**JOB**
Collect each line in the material below that contains the word "pair".

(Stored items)
========
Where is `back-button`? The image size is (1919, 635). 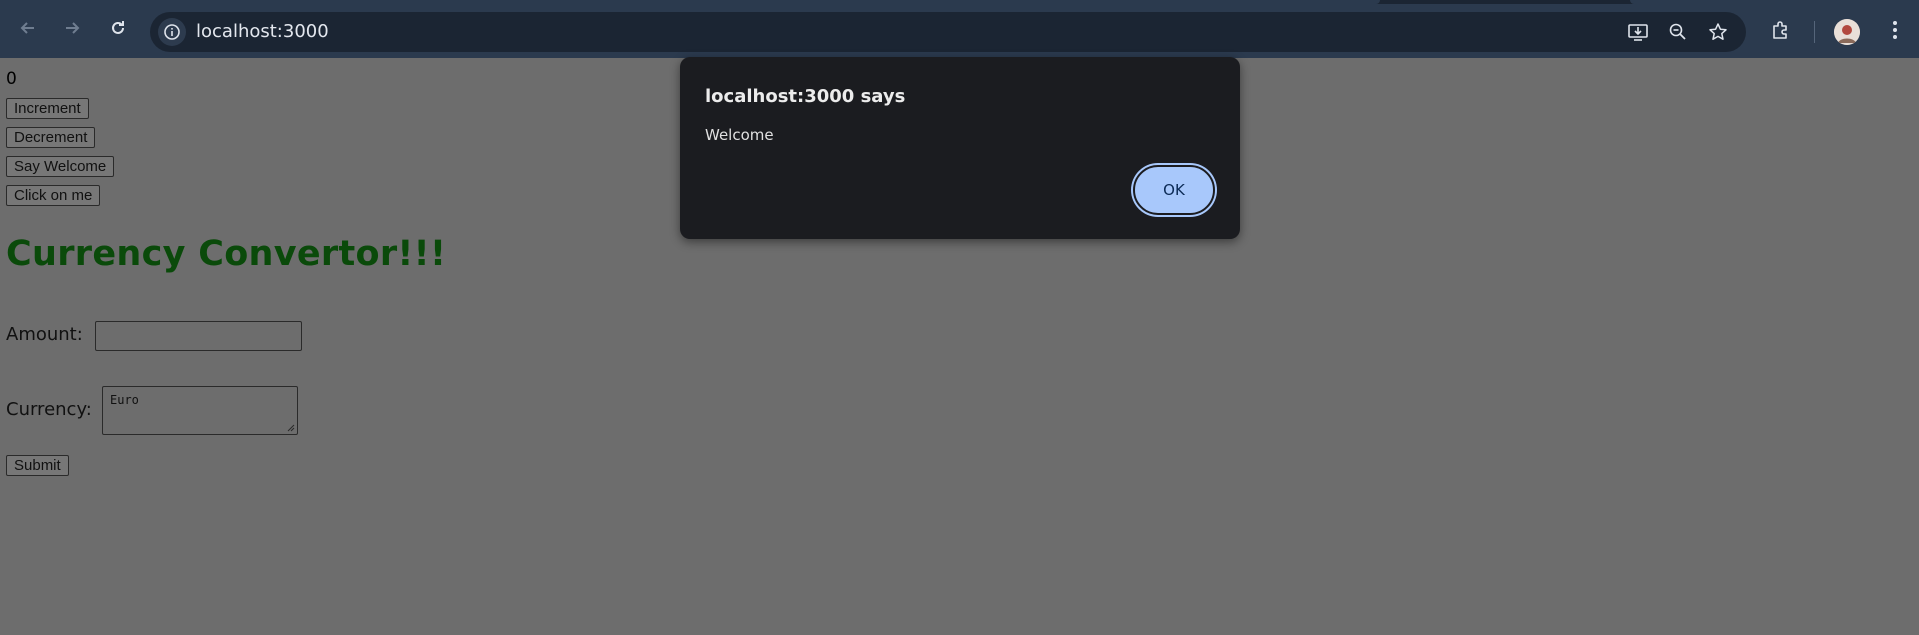 back-button is located at coordinates (28, 28).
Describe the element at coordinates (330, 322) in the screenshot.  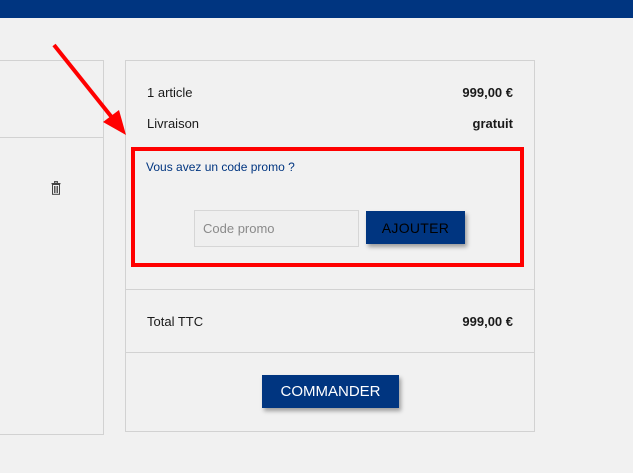
I see `total-row: Total TTC 999,00 €` at that location.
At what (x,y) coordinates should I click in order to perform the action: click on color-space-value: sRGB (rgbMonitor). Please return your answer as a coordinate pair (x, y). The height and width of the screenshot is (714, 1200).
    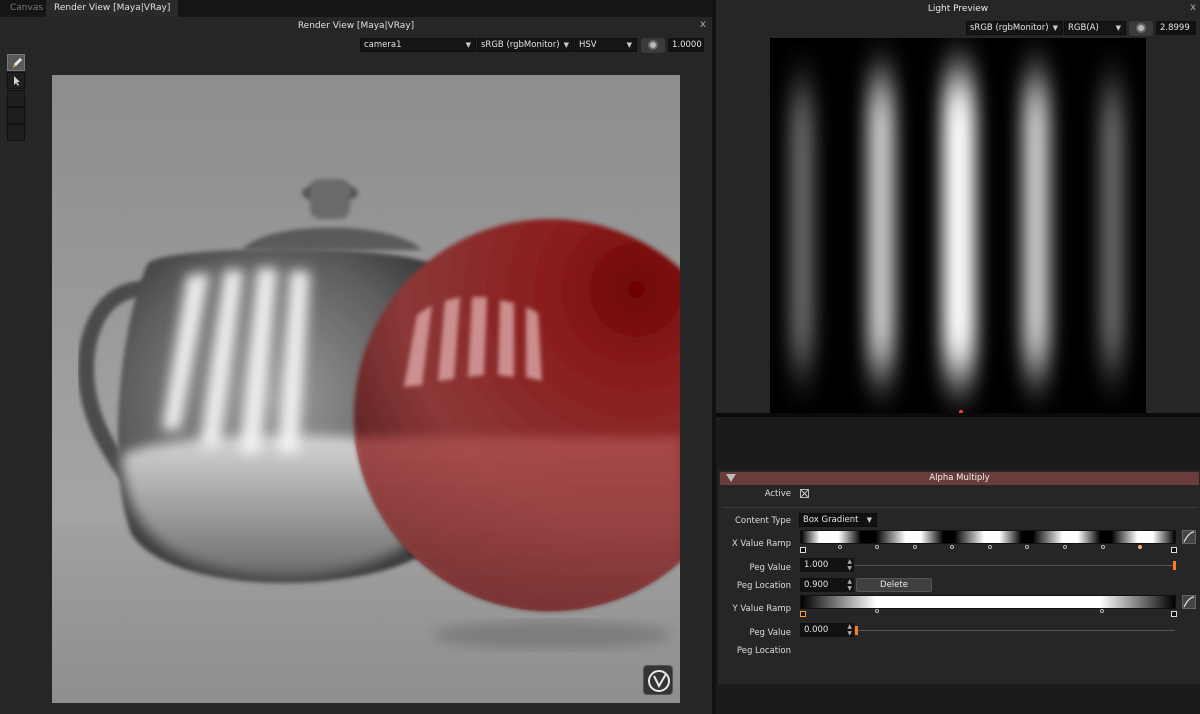
    Looking at the image, I should click on (520, 45).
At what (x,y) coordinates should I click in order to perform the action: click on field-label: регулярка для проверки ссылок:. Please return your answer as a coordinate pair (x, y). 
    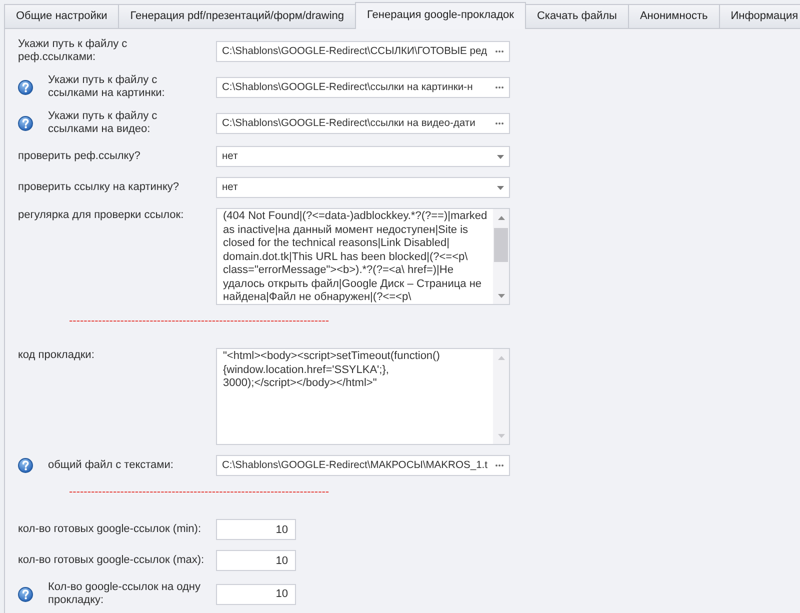
    Looking at the image, I should click on (101, 216).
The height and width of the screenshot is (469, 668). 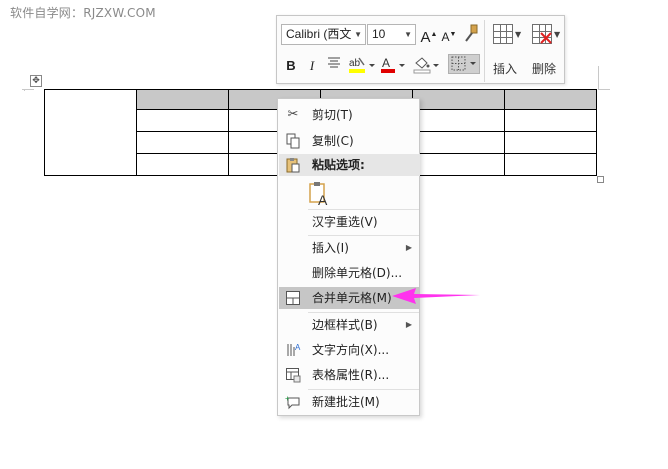 What do you see at coordinates (484, 51) in the screenshot?
I see `toolbar-separator` at bounding box center [484, 51].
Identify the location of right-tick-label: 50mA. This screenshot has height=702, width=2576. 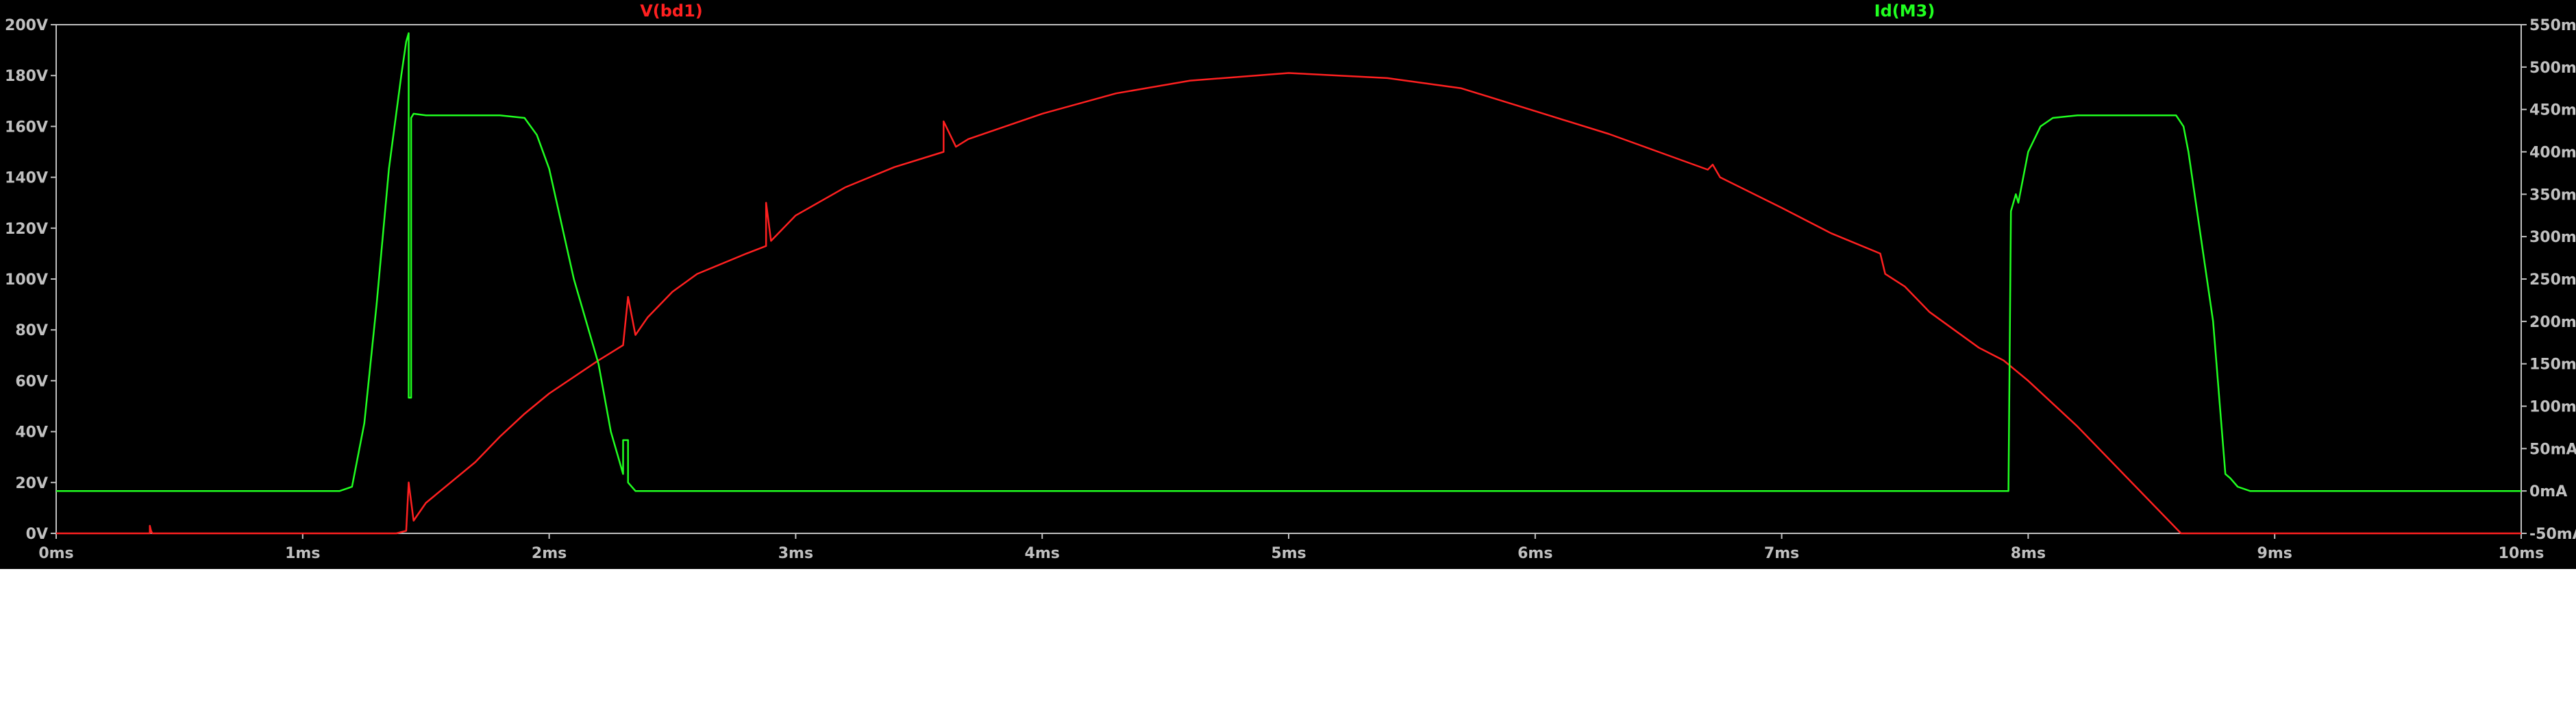
(2552, 450).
========
**SOLUTION TO THIS PROBLEM**
At what (x,y) coordinates should I click in order to perform the action: click on color-space-value: sRGB (rgbMonitor). Please return your answer as a coordinate pair (x, y). The height and width of the screenshot is (714, 1200).
At what (x,y) coordinates should I click in order to perform the action: click on field-label: регулярка для проверки ссылок:. Please return your answer as a coordinate pair (x, y). 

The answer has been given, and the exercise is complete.